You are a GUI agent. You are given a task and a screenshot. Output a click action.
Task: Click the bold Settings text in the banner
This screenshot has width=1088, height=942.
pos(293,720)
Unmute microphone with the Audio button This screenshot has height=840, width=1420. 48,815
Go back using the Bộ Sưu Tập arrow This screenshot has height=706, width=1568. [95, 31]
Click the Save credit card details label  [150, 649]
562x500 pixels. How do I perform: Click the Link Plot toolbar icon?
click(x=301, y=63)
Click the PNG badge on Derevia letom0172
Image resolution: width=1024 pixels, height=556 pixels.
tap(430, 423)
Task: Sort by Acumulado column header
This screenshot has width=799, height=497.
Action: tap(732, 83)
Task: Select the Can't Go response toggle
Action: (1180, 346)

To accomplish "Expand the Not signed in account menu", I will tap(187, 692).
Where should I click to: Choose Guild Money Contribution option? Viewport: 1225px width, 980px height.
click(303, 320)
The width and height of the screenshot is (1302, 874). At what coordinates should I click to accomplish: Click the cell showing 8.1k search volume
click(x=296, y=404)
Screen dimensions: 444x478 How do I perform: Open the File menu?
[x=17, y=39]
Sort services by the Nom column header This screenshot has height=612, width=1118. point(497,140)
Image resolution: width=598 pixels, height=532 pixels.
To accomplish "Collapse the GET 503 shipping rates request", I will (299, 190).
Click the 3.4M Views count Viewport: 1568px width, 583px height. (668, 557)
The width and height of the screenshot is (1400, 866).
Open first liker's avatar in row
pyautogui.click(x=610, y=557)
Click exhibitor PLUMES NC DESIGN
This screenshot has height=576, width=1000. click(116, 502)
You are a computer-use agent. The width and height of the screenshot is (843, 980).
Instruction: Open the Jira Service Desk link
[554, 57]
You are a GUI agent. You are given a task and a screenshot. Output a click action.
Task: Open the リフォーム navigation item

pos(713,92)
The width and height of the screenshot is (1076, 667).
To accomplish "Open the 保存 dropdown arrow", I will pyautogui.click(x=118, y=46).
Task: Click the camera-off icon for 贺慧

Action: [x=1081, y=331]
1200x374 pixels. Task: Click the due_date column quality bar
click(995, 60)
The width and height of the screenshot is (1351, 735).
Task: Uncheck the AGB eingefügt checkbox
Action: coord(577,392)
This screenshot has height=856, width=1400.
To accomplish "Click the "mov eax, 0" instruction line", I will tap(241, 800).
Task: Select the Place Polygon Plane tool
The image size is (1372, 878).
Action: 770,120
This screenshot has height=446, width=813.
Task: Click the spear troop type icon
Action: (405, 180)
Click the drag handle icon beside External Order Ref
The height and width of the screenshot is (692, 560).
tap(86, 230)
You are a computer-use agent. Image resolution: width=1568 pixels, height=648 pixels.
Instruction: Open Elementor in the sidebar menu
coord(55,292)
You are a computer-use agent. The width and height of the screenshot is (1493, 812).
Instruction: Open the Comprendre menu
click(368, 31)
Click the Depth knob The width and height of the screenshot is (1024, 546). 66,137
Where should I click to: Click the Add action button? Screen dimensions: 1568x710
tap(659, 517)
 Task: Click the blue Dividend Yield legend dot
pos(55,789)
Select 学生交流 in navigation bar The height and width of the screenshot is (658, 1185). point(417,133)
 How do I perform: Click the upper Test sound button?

Work item: Everything from the line with "Click the Save" through the line with "Task: Sort by Acumulado column header" should be written out exactly as it appears above, end lines included, and nothing outside that range.

Solution to this task:
Click the Save credit card details label  [150, 649]
562x500 pixels. How do I perform: Click the Link Plot toolbar icon?
click(x=301, y=63)
Click the PNG badge on Derevia letom0172
Image resolution: width=1024 pixels, height=556 pixels.
tap(430, 423)
Task: Sort by Acumulado column header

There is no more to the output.